**Exercise:** Among the entries, which lines carry the string "avatar"? Copy each of them.

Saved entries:
----
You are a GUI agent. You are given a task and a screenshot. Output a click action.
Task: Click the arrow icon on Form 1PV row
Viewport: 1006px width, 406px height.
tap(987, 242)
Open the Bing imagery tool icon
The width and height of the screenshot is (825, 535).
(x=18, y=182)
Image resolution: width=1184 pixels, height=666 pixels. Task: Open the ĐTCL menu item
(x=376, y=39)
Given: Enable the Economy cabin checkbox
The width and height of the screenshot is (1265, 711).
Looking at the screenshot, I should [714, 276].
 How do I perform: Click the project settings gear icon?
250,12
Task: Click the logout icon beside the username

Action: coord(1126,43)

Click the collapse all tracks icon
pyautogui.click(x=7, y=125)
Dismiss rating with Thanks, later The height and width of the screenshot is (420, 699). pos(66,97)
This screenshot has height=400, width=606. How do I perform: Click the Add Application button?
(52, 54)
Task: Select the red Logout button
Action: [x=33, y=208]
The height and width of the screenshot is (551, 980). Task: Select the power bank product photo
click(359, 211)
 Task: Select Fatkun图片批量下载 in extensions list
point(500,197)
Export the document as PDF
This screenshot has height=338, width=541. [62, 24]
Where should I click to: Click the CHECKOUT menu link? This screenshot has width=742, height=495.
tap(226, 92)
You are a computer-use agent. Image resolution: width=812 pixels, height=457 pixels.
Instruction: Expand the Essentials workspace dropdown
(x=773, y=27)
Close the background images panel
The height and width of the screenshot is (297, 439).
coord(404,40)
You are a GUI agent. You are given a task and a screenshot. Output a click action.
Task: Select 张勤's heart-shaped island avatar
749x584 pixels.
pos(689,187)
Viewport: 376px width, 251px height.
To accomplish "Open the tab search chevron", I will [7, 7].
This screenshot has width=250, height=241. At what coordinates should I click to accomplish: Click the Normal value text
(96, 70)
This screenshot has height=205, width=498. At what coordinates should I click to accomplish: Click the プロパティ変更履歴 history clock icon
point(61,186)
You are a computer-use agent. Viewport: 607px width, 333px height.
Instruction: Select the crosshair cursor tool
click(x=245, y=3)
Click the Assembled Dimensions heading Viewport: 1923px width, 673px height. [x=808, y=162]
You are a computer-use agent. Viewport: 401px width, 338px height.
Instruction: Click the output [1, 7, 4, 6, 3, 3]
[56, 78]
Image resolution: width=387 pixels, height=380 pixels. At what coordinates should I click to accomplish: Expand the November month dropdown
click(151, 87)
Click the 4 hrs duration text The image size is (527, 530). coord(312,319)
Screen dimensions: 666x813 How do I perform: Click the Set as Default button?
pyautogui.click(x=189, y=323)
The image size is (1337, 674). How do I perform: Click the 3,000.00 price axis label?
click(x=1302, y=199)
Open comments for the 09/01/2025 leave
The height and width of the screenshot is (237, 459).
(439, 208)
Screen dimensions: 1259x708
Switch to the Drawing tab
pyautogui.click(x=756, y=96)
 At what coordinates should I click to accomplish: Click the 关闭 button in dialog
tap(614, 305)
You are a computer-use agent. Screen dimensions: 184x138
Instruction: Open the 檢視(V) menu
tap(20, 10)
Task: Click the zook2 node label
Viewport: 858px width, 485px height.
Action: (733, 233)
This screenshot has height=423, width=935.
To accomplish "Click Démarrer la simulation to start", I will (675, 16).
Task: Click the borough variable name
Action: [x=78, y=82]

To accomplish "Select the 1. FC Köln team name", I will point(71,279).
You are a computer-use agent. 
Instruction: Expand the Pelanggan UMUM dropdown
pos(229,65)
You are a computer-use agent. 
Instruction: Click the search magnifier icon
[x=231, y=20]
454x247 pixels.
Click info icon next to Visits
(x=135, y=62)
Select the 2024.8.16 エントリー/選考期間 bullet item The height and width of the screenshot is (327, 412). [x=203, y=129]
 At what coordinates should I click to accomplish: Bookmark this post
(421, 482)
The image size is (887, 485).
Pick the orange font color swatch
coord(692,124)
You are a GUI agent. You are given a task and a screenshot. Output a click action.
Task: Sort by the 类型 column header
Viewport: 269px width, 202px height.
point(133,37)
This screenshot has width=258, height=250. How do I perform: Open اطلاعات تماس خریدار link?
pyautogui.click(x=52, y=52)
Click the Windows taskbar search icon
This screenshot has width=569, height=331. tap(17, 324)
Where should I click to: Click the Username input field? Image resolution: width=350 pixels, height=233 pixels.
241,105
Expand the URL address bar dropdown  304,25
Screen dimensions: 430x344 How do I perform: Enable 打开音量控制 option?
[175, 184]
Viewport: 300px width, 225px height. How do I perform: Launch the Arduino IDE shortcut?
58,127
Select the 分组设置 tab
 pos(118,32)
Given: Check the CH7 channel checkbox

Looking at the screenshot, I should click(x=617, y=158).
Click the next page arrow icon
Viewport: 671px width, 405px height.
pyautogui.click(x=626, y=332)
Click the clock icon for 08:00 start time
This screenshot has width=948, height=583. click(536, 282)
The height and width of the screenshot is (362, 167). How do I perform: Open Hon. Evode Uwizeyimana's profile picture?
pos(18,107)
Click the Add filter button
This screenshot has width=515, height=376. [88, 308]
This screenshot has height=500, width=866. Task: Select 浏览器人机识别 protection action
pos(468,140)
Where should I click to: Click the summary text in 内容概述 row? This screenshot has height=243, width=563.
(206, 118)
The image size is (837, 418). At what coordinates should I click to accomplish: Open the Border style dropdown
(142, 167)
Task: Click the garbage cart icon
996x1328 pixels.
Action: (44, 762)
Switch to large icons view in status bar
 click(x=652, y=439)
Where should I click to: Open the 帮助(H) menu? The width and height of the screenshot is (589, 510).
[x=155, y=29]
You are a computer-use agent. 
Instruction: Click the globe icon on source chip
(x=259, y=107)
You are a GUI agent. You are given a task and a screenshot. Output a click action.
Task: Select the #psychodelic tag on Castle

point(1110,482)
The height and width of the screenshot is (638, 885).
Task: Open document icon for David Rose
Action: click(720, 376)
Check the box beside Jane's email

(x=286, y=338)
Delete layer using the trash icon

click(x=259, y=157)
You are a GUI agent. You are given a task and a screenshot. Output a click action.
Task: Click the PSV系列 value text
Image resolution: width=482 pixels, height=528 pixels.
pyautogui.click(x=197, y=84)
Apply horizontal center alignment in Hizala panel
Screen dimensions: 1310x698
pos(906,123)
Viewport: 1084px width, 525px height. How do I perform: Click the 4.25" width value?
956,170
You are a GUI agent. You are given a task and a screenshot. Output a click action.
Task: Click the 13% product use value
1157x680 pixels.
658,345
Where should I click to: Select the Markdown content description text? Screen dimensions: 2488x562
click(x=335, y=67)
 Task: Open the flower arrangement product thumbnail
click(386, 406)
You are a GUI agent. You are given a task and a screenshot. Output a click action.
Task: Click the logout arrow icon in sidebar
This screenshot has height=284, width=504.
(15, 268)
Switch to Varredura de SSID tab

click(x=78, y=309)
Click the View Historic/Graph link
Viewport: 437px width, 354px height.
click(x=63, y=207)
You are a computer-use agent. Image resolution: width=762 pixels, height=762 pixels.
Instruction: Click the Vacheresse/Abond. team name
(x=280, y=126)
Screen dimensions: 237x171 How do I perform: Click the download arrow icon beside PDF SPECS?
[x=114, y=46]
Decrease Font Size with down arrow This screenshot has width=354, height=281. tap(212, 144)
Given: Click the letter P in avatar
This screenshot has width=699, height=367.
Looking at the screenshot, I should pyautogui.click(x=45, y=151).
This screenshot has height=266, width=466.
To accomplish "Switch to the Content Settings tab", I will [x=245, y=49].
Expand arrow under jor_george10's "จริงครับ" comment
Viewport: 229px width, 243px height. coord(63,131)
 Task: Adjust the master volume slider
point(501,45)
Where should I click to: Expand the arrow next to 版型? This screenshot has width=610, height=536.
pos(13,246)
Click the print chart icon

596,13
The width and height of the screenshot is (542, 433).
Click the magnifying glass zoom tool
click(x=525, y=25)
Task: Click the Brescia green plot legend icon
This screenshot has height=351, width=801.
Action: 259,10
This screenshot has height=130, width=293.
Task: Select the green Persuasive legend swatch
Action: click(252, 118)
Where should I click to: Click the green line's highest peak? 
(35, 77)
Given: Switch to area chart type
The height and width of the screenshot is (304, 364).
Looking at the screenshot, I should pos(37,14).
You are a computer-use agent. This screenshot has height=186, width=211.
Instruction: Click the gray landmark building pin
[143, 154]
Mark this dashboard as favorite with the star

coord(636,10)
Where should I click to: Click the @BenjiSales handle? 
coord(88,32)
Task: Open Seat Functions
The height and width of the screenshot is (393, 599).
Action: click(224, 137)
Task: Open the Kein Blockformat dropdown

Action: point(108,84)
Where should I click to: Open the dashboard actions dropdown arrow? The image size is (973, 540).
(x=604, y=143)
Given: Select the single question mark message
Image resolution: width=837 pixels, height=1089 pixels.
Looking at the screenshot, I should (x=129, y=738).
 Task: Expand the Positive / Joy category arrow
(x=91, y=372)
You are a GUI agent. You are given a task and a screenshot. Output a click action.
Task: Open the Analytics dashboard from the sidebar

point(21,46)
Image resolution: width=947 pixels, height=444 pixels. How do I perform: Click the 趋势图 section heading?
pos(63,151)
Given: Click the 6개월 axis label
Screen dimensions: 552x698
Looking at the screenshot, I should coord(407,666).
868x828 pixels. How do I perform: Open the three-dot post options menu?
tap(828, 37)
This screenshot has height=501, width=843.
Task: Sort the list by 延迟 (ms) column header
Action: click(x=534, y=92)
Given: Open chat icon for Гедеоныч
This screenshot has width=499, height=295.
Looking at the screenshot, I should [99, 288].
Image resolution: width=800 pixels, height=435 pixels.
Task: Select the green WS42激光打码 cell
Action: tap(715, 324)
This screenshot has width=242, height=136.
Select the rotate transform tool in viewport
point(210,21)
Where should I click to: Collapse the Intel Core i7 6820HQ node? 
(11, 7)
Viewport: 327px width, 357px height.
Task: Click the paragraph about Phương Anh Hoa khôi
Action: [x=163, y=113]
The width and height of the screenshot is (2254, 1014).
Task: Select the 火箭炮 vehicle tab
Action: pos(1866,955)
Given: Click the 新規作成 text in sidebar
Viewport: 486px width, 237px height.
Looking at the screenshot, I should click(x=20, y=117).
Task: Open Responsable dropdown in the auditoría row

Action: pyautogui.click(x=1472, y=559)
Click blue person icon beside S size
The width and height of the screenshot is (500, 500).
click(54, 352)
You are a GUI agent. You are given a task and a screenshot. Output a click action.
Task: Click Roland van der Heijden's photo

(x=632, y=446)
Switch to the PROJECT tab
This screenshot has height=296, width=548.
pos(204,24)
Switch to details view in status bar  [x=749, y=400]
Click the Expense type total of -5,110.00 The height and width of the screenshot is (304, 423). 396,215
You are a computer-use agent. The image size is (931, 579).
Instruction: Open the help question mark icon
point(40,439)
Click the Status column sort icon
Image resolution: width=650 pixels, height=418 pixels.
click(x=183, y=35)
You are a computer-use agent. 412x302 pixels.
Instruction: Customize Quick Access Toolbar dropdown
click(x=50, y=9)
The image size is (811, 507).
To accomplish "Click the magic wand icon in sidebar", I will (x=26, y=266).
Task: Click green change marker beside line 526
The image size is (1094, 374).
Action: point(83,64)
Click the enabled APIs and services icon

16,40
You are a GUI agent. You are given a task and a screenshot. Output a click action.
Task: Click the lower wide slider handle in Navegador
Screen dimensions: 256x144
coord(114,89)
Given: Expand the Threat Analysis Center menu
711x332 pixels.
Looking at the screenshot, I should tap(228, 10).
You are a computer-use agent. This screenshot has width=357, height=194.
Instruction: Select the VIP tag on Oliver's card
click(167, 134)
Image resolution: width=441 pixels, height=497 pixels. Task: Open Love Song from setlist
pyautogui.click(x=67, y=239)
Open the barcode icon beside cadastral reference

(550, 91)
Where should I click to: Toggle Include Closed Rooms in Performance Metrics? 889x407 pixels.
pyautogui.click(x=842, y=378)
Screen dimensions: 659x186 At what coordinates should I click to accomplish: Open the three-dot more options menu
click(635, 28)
----
**Solution:**
Task: Select 张勤's heart-shaped island avatar
Given: Click the letter P in avatar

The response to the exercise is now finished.